ACTIVITY:
Only reproduce the lines from the line containing "Given: Switch to 成交统计 trade statistics" onward, exactly, through the final line of the data below.

RECORDED DATA:
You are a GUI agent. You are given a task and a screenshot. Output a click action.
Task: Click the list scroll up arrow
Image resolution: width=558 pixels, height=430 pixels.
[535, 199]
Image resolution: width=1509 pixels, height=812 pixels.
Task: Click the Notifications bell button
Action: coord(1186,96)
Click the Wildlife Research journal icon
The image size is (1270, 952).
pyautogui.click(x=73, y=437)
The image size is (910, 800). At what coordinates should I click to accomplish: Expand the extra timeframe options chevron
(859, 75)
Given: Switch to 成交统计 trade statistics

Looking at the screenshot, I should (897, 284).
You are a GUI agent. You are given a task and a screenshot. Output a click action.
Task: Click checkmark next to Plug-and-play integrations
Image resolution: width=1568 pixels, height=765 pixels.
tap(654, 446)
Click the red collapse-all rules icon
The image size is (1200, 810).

EXPECTED ANSWER:
Given: Switch to 成交统计 trade statistics

Looking at the screenshot, I should (897, 284).
You are a GUI agent. You are given a task and a screenshot. Output a click action.
Task: Click checkmark next to Plug-and-play integrations
Image resolution: width=1568 pixels, height=765 pixels.
tap(654, 446)
Click the red collapse-all rules icon
The image size is (1200, 810).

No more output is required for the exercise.